• [Problem statement]
You are asked to repeat the listing word for word and to leave out its pictures.

▼

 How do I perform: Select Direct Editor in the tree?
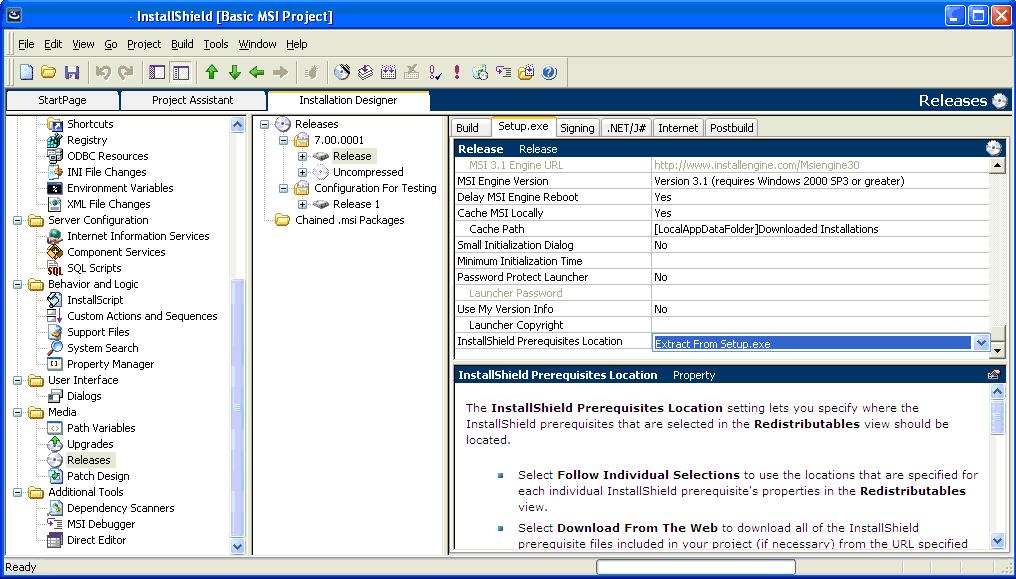[96, 540]
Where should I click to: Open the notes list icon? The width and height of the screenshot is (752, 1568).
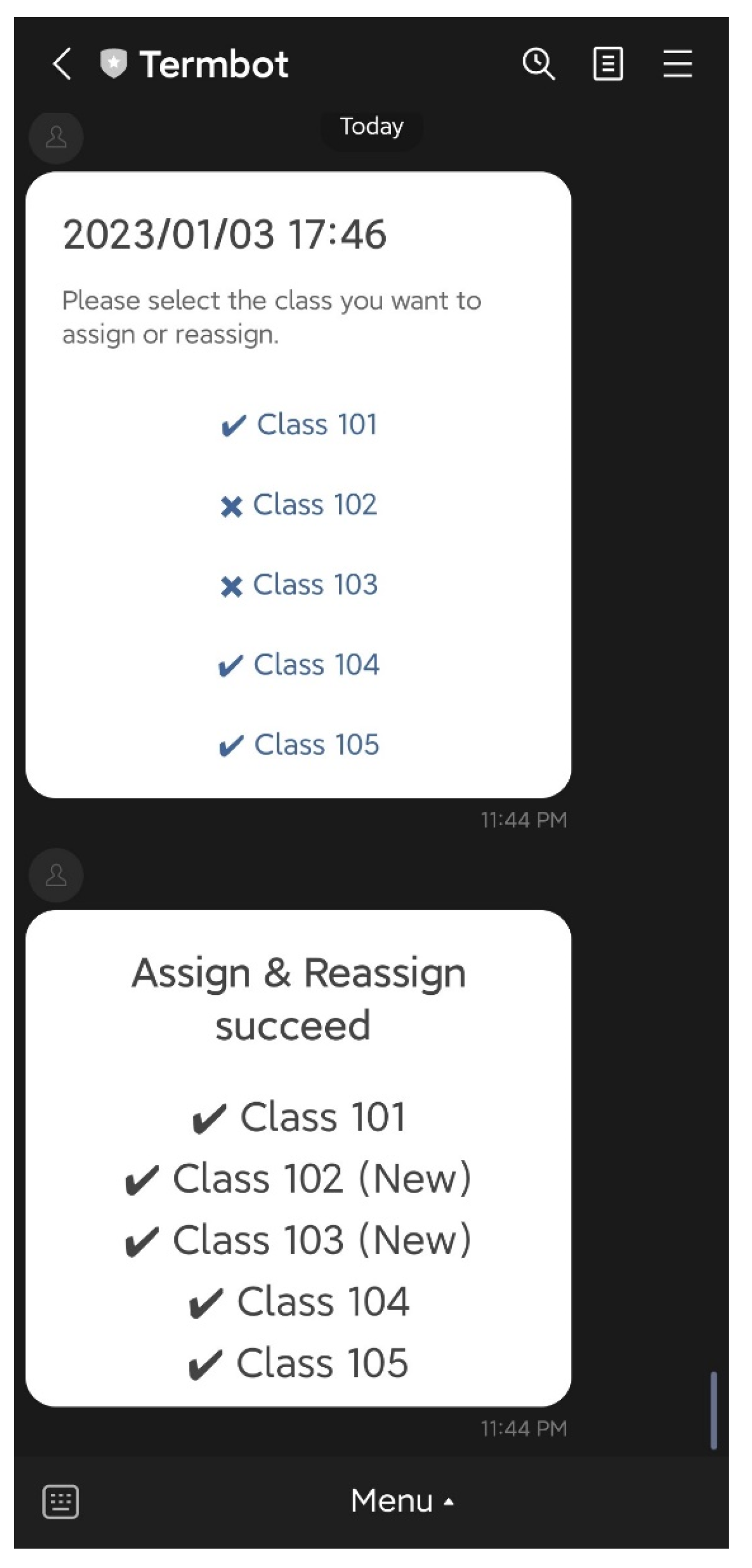point(607,64)
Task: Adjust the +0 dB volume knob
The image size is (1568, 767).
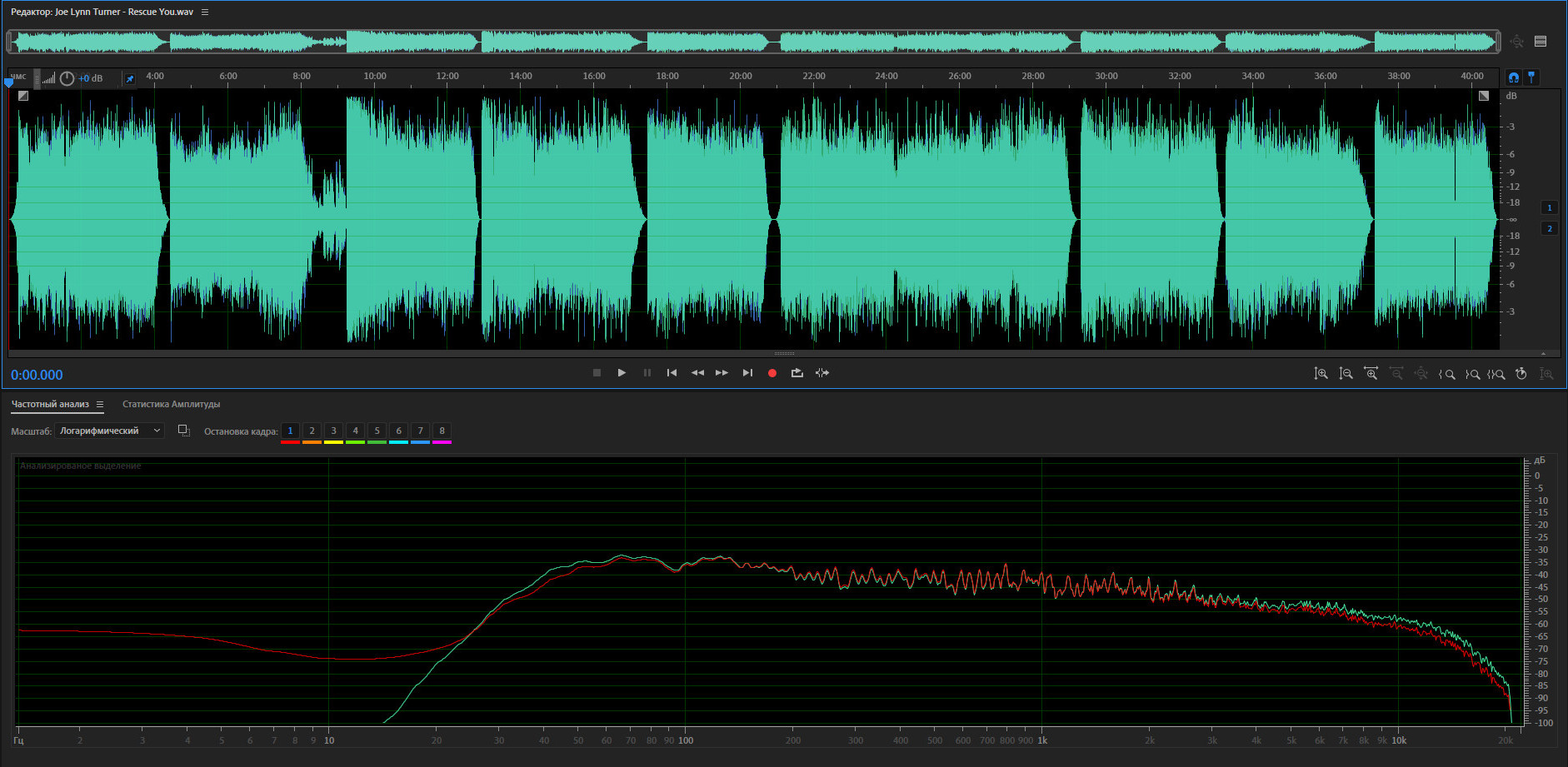Action: point(67,78)
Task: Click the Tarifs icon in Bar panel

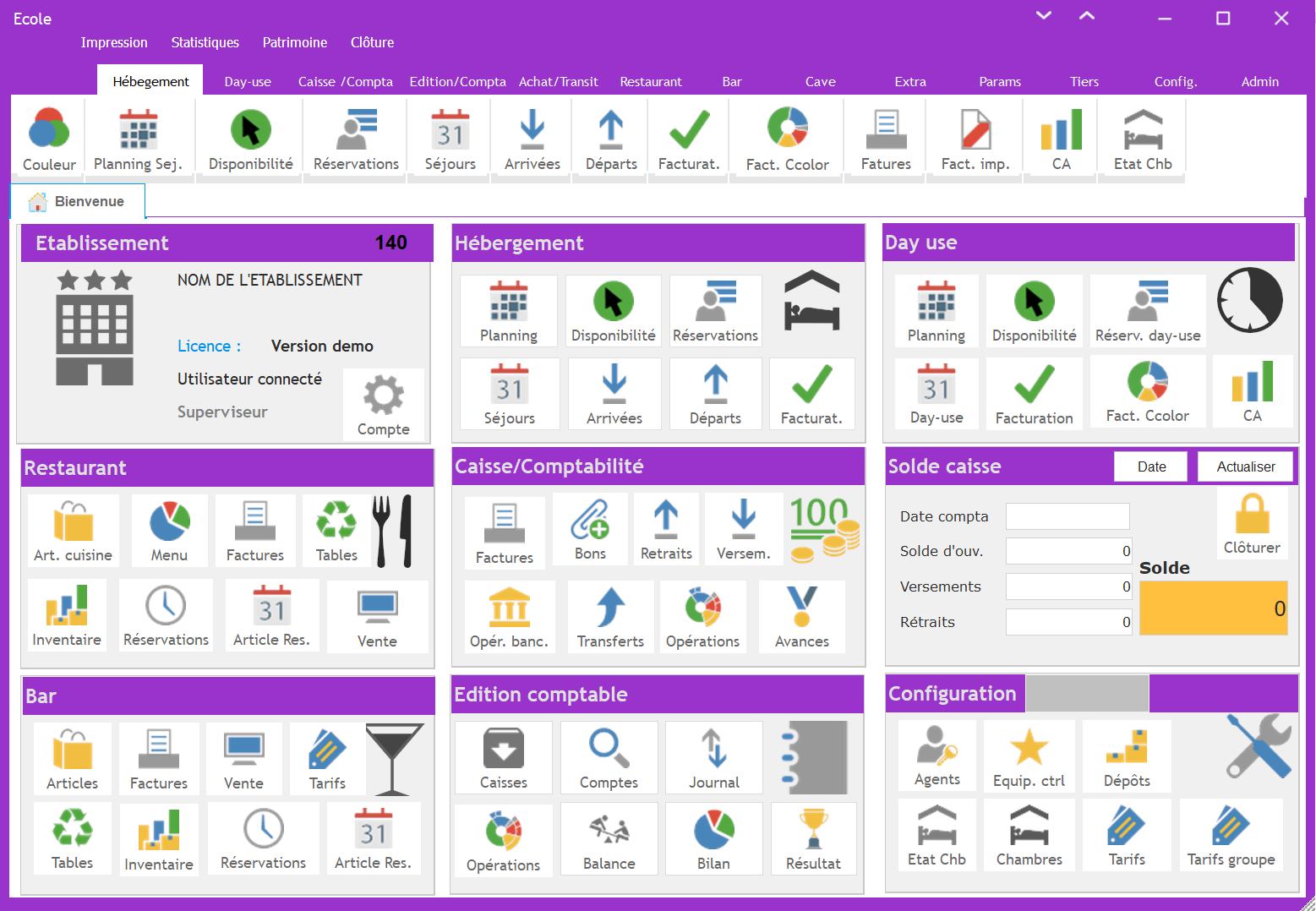Action: 327,758
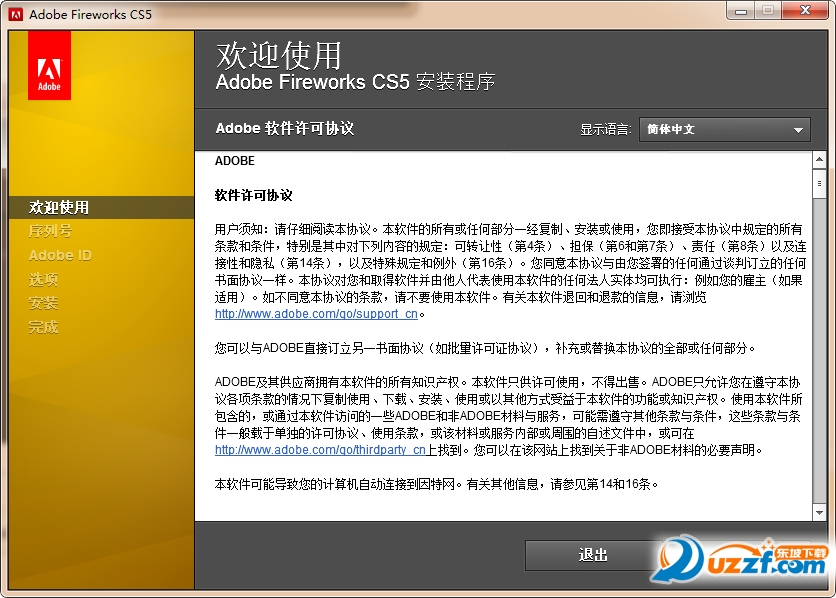The height and width of the screenshot is (598, 836).
Task: Select the 安装 sidebar step
Action: click(43, 303)

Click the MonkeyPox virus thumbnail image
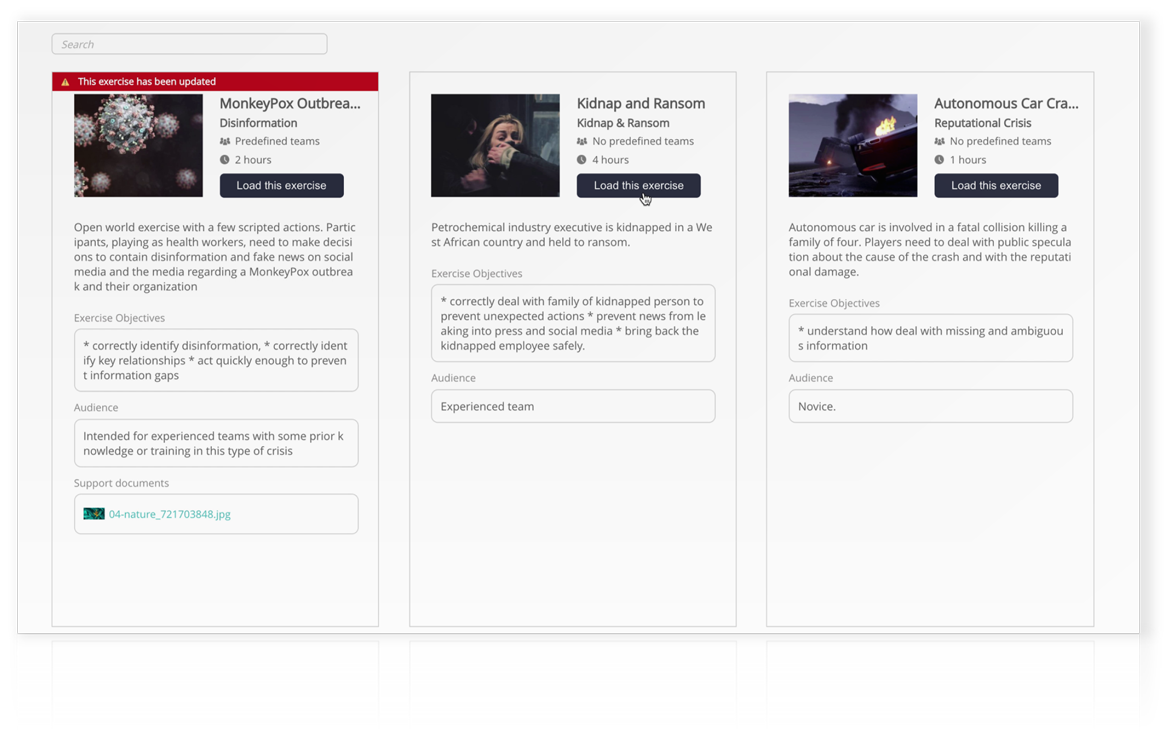pos(137,145)
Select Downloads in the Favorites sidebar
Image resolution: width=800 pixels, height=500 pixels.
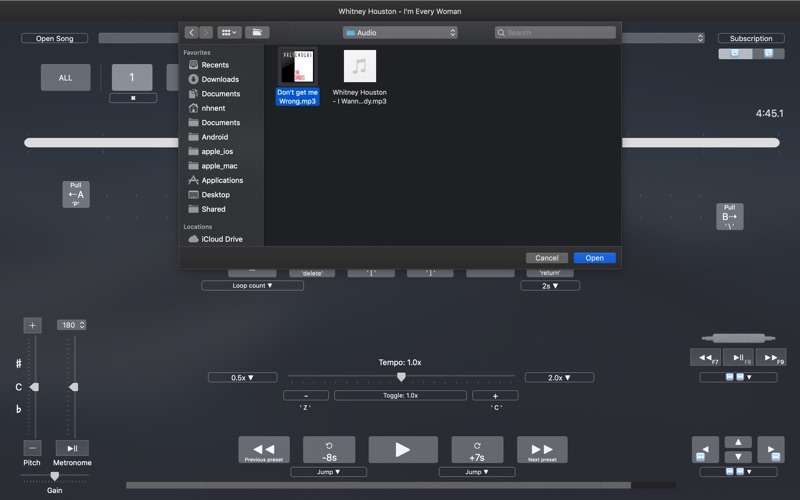click(219, 79)
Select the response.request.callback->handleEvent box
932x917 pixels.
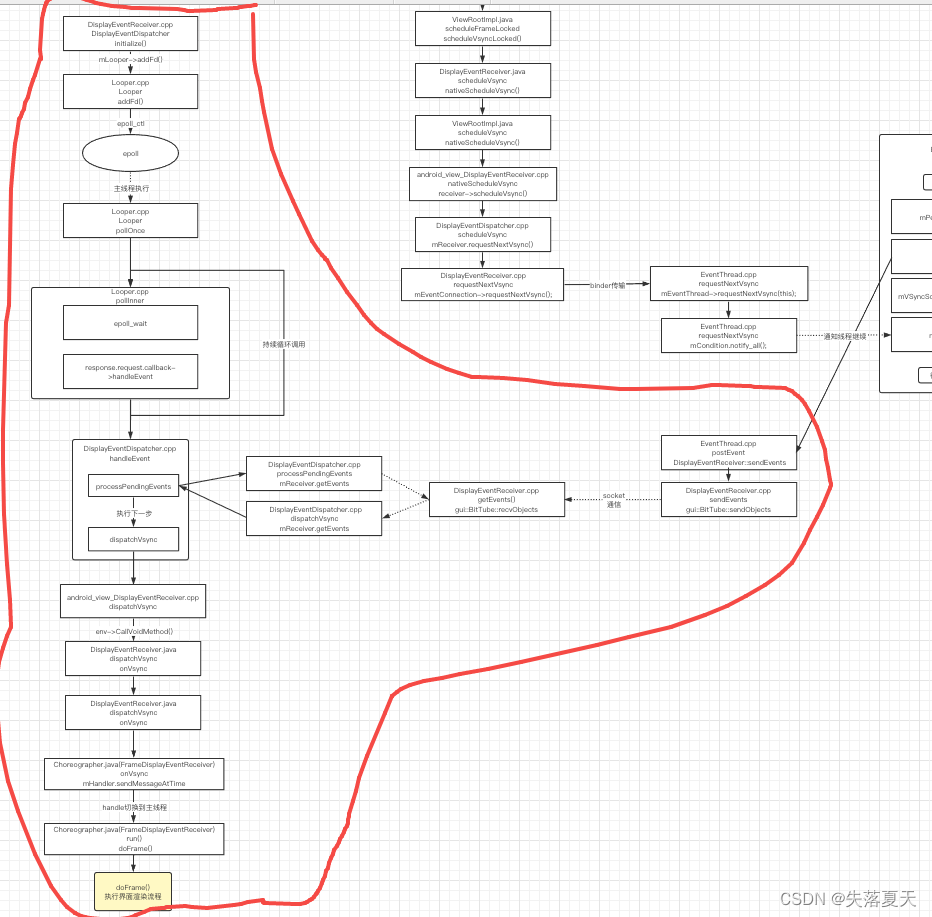click(129, 371)
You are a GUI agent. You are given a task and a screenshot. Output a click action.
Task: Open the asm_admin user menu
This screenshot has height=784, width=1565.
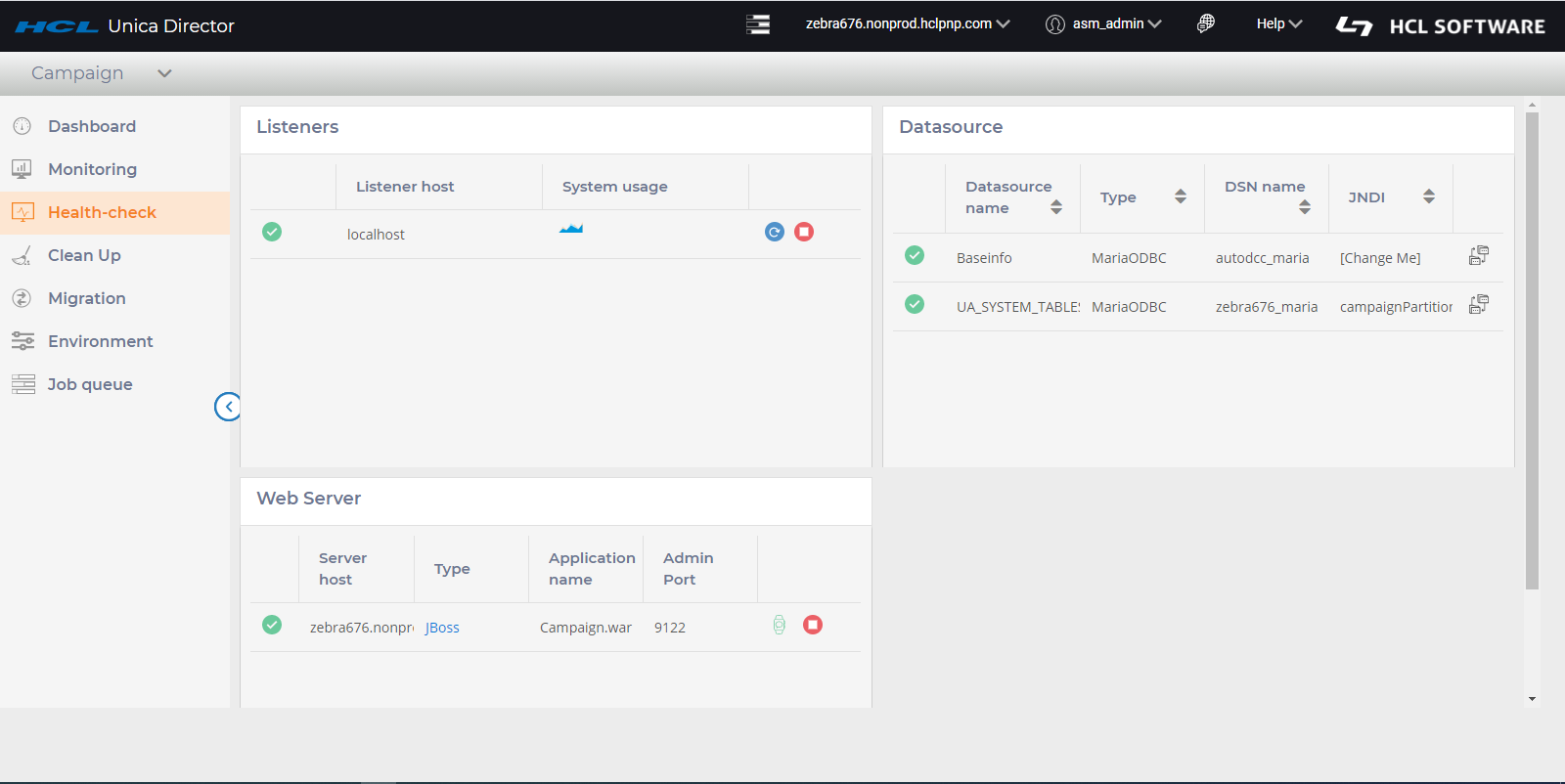coord(1105,23)
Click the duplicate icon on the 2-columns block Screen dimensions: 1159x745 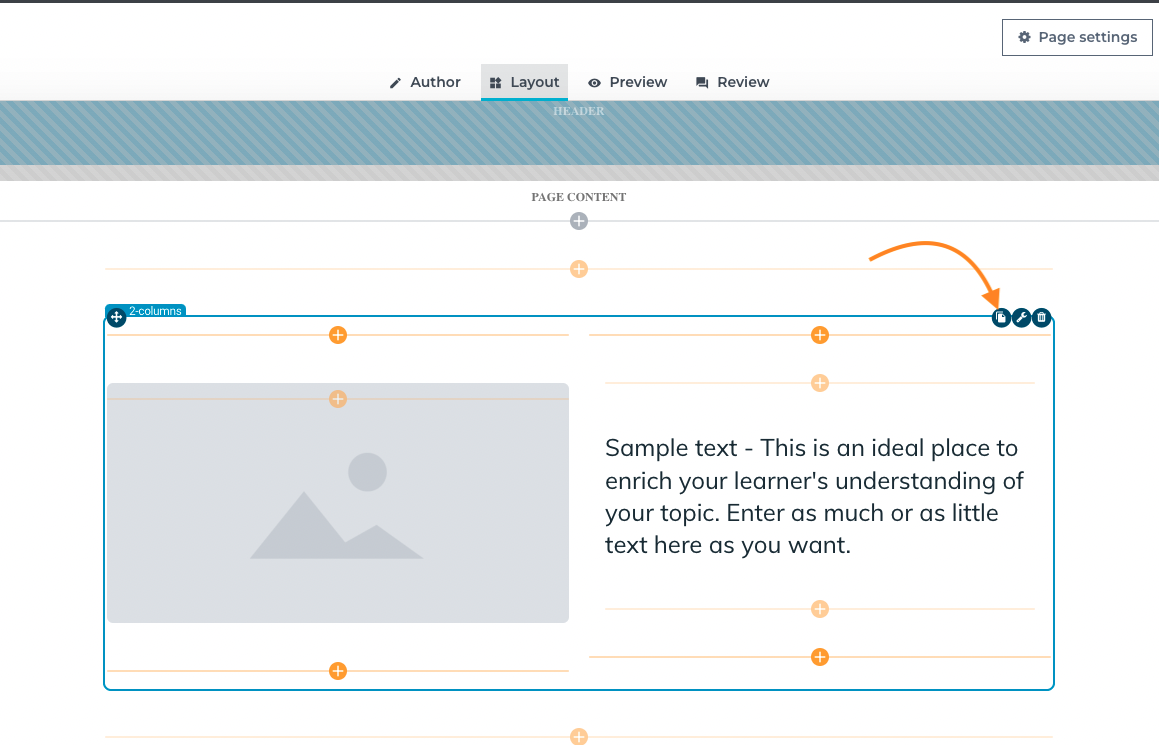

▲

• [Solution for this problem]
 How do I perform: Select Direct Editor in the tree?
[96, 540]
Where should I click to: Open the notes list icon? The width and height of the screenshot is (752, 1568).
point(607,64)
Task: Adjust the +0 dB volume knob
The image size is (1568, 767).
Action: point(67,78)
Task: Click the Tarifs icon in Bar panel

Action: 327,758
The height and width of the screenshot is (598, 836).
Task: Select the 安装 sidebar step
Action: click(43, 303)

Click the MonkeyPox virus thumbnail image
pos(137,145)
Select Downloads in the Favorites sidebar
Image resolution: width=800 pixels, height=500 pixels.
click(219, 79)
Select the response.request.callback->handleEvent box
932x917 pixels.
click(129, 371)
You are a GUI agent. You are given a task and a screenshot. Output a click action.
Task: Open the asm_admin user menu
This screenshot has height=784, width=1565.
coord(1105,23)
Click the duplicate icon on the 2-columns block Screen dimensions: 1159x745 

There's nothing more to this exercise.